■ **TEXTO DE ORIGEN**
· · · ·

Argo (Ben Affleck, 2012), es la película ideal para ganar el Oscar: ligeramente crítica con la política exterior de Estados Unidos, “realista” porque es obediente con la intriga que genera y copia el material documental que se usó en el film y, sobre todo, porque tiene un metadiscurso afín al cine –cosa que hallamos en cualquier film contemporáneo: las películas nos cuentan una teoría del cine– que puede ser leído por cualquier cristiano, incluso por los comentaristas de espectáculos de los grandes medios locales, que suelen ser locutores y necesitan que les griten al oído de qué va el asunto. Pretender, como pretendieron críticos ya más serios, como el amigo Dan Brennan, de la página de la Cuarta Internacional, que Argo se interese en los miles de masacrados por el gobierno títere del Sha de Irán, en lugar del interrumpido confort de un puñado de funcionarios de la embajada americana en Teherán, es no sólo fútil, sino estúpido.


Claro que Argo no es una gran película –de otro modo, difícilmente se hubiese llevado el premio industrial Oscar–, pero cumple con las premisas según las cuales cierto público “progresista” (las comillas destacan el término, no lo cuestionan: un progresista es un burgués asustado… por no poder llegar a la cima de su clase) goza de ser crítico sin incomodar ni incomodarse. Es sincera, nos dice que para la política exterior americana el Sha era una mala película de Disney, y que a partir del golpe de 1980, que llevó al nacionalismo de derecha al poder y encumbró al Ayatollah Khomeini, Irán pasa a ser una película de ciencia ficción con malos de la talla de Darth Vader; nos dice, en resumen, renunciemos a entender de qué va, limitémonos a construir un villano, que es una de las tareas fundamentales de cualquier película y es el lema de cabecera de geniales directores como Alfred Hitchcock: “Cuanto mejor el malo, mejor la película”.

Ese villano es, a la vez, el de la ultramodernidad contemporánea: el zombie que actúa en masa, el insecto que ejecuta el mandato de la reina y llega en un enjambre para acometer su tarea; a diferencia del héroe, que debe lidiar con los intereses personales de los suyos, siempre proclives a desvíos y derrapes de sus intelectos, sus emociones y su don de gente. Aún así, Argo no es tan mala. Ya lo decíamos, es sincera: ¿qué es si no Medio Oriente para el gran público? Un film algo exótico, un camino lleno de peripecias donde se forja el héroe y, para el ojo experto, para el exégeta de la geopolítica y los negocios internacionales, para “la más peligrosa de todas las pandillas, la de los hombres blancos con dinero” (la frase es de una personaje de la serie Sons of Anarchy), Oriente es la isla del tesoro de la que hay que distraer con muchas trampas simbólicas, es decir, ficcionales.

De todos modos, no son estas cuestiones sociológicas las que hacen del film de Affleck su peor película (desde su inicial Desapareció una noche, de 2007, comenzó el camino del descenso), sino la imposibilidad de darle carnadura a ese gran relato histórico: su héroe es apenas un personaje angustiado y taciturno por un par de asuntos domésticos, como una relación distante con su pequeño hijo y cosas por el estilo.

· · · ·

■ **DATOS DEL CONJUNTO**
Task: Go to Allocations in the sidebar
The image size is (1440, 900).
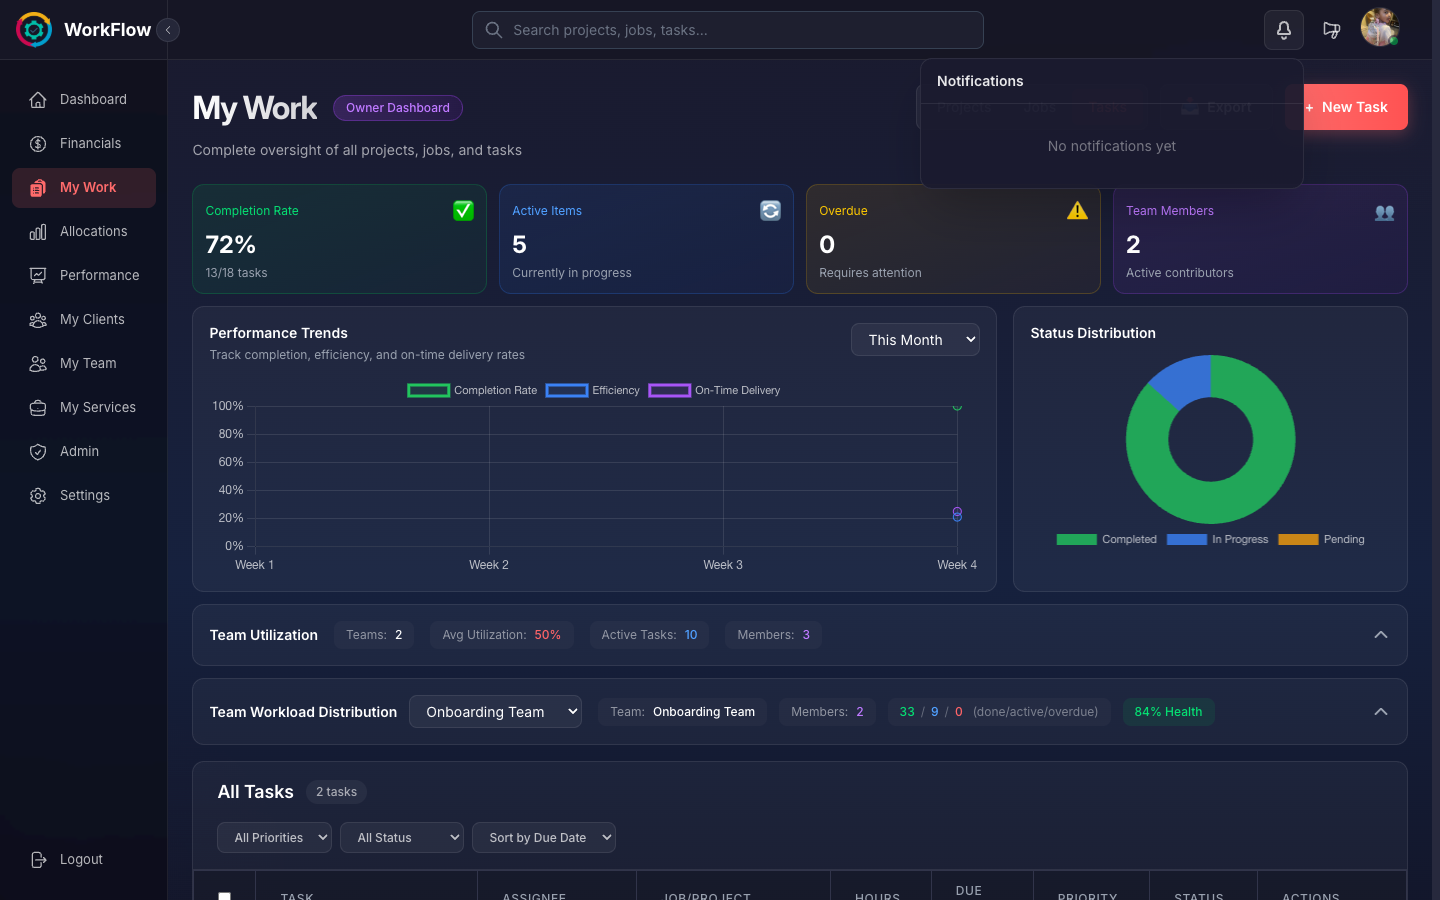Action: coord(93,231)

· · · ·

■ **OBJETIVOS**
[A] Reproduce palabra por palabra el fragmento del texto sobre Argo que va desde "De todos modos, no" hasta "por el estilo.", ambos incluidos.
[B] Prosigue el texto sobre Argo a partir de su última oración.

■ **RESULTADOS POR TAREA**
[A]
De todos modos, no son estas cuestiones sociológicas las que hacen del film de Affleck su peor película (desde su inicial Desapareció una noche, de 2007, comenzó el camino del descenso), sino la imposibilidad de darle carnadura a ese gran relato histórico: su héroe es apenas un personaje angustiado y taciturno por un par de asuntos domésticos, como una relación distante con su pequeño hijo y cosas por el estilo.

[B]
Una cuestión personal

El film que se le opone en este aspecto, en el mismo marco histórico y al que, curiosamente, nadie recordó por estos días, fue Persépolis un film de animación basado en la novela gráfica de la franco-iraní Marjane Satrapi, que en 2007 fue candidateada por Francia al Oscar a mejor película extranjera, fue celebrada en Cannes, donde ganó el primer premio ese año, bombardeada por el gobierno iraní y prohibida en el Líbano, entre otras distinciones. Se estrenó en Buenos Aires en abril de 2008.

Persépolis, nombre que proviene de la ciudad persa fundada por Darío I en el siglo 6 antes de Cristo y destruida por Alejandro Magno en la era cristiana, es tan autobiográfico como lo permiten los dibujos. A su vez el libro, publicado en Francia en el año 2000, es también un best seller (dividido en dos partes: niñez y retorno) que narra la infancia de una niña iraní (Satrapi) durante los años del Sha, las expectativas de la Revolución Islámica (1979) en su familia de clase media alta y progresista, el exilio europeo tras el asalto al poder del fundamentalismo religioso que lideró en sus comienzos el Ayatollah Khomeini y Abol-Hassan Bani-Sadr, la guerra Irán-Irak, la juventud bajo las hijab (los velos negros que cubren cabello y el vestido oscuro que llevan las mujeres) y el desengaño amoroso en Viena.

“Me resulta difícil describir en palabras —la elogió Andrew Sarris cuando aún tenía su columna del New York Observer— la extraña mezcla de animé y animación más el destilado de ciertas influencias libres como las de F.W. Murnau y el expresionismo alemán, tanto como el de las comedias neorrealistas italianas”. La misma Satrapi, que se “historietizó” a sí misma en el libro y en el film, definió su procedimiento como el de un “realismo estilizado”: “porque —agrega— queríamos que el dibujo fuera totalmente vívido, no como un cartoon. Por lo tanto, a diferencia del cartoon, no teníamos demasiado margen en términos de expresiones faciales y movimientos”.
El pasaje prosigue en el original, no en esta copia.